Kafka allows you to pass data between systems as transactions occur in real-time. Imagine a situation where you have multiple web properties, all kicking out transactions and multiple downstream systems that need to read those transactions (e.g. a CRM, data warehouse and order management system). Each of those systems could build a connection directly to the sources, creating a brittle, spaghetti-like architecture of interwoven systems
With Kafka, however, each of those sources, known in Kafka as producers, writes its data just to Kafka. Each of the downstream systems (known in Kafka as consumers) reads the data from Kafka. The data is therefore organized for easy access.
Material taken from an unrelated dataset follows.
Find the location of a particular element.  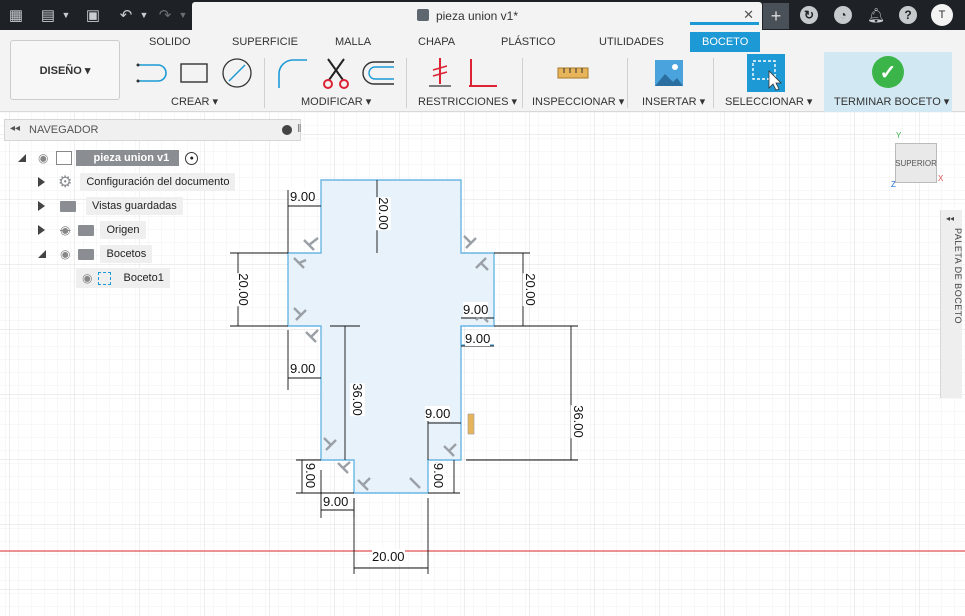

browser-panel-header: ◂◂ NAVEGADOR ‖ is located at coordinates (153, 130).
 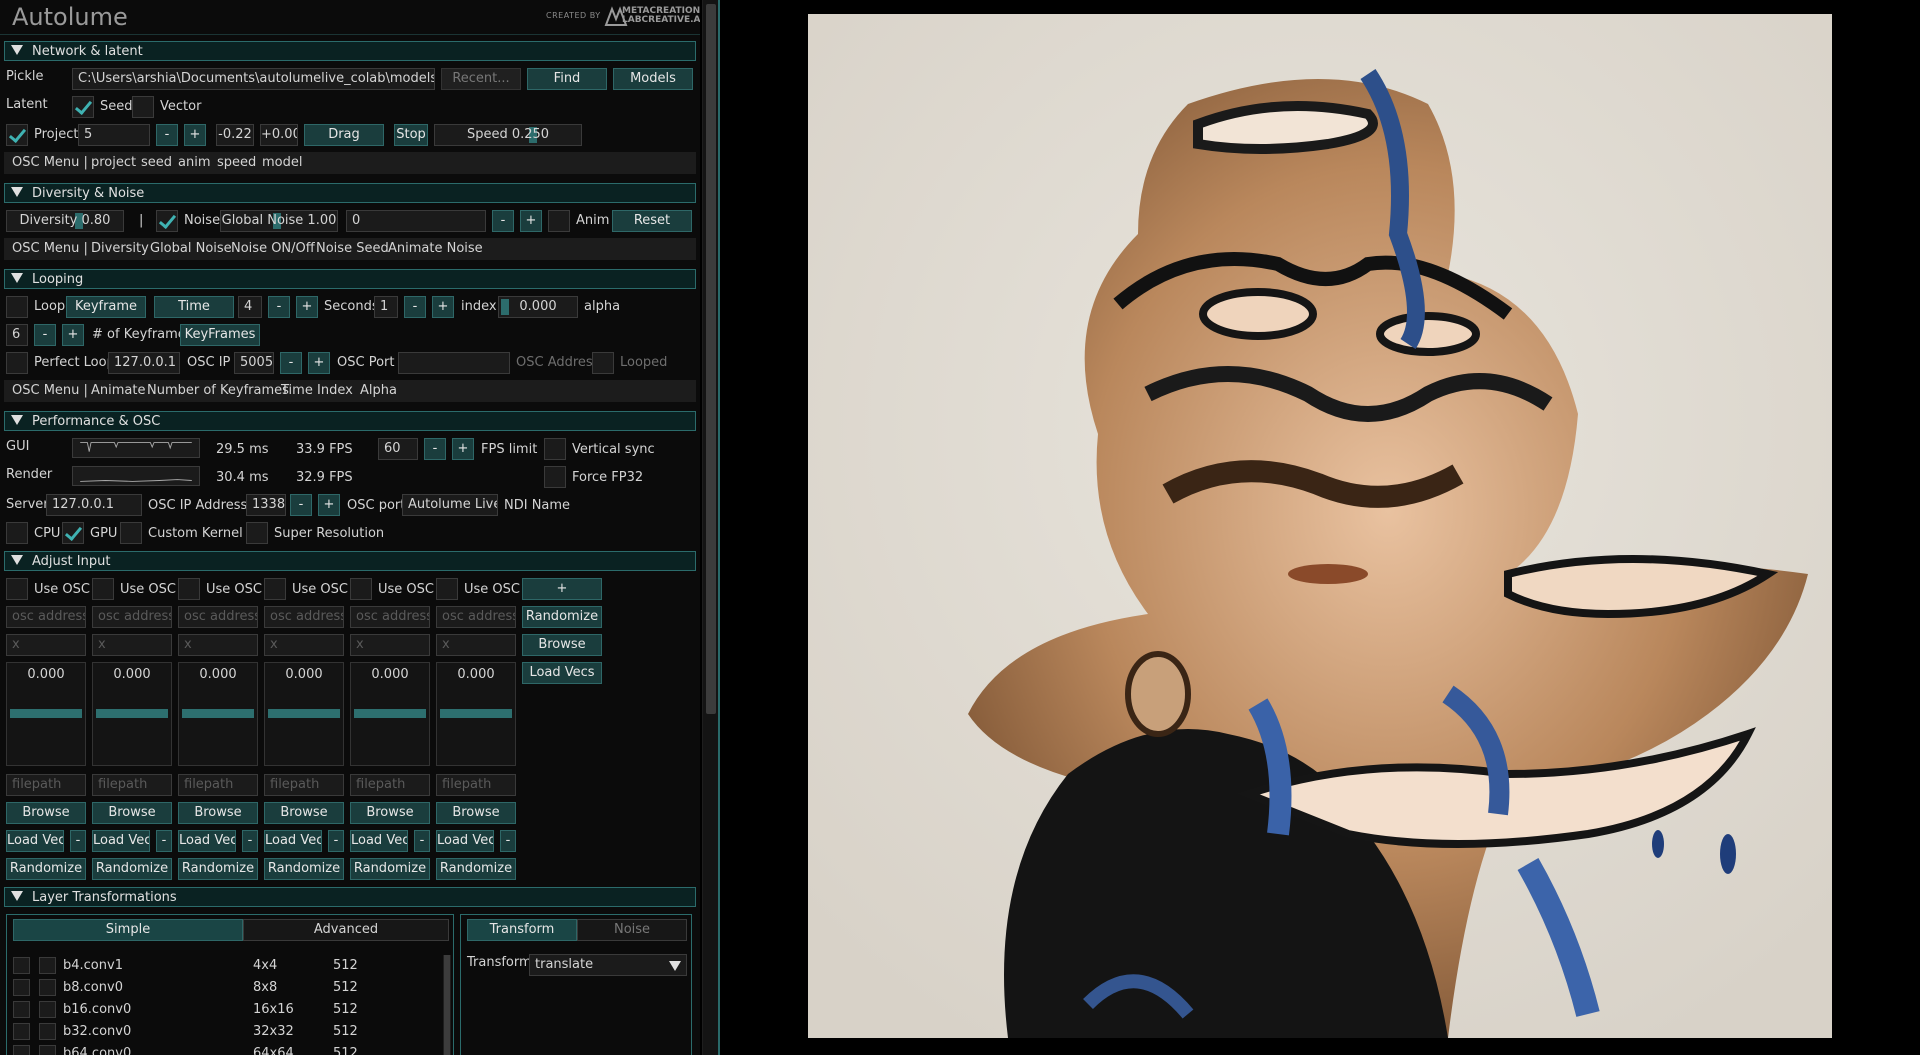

There are mechanisms for transforming it, called processors. It’s starting to sound a bit like a combination of our traditional staging area and ETL, isn’t it?
Kafka can also store this data, allowing downstream systems to reload history should they ever lose it.
Who’s using it?
Kafka is used by thousands of major companies, including Twitter, Paypal, Netflix and many other significant players.
One good example of Kafka in action is at Walmart, a particularly massive company with a variety of data sources and users. They began looking at options for scalable data processing systems three years ago and ultimately used Kafka as a company-wide, multi-tenant data hub.
It has allowed Walmart to onboard sellers and launch product listings faster by enabling fast processing of data from various sources. By centralizing all incoming data updates in Kafka, they were able to use the same data for activities such as reprocessing catalog information, analytics and A/B testing instead of each activity pulling data directly from the source systems.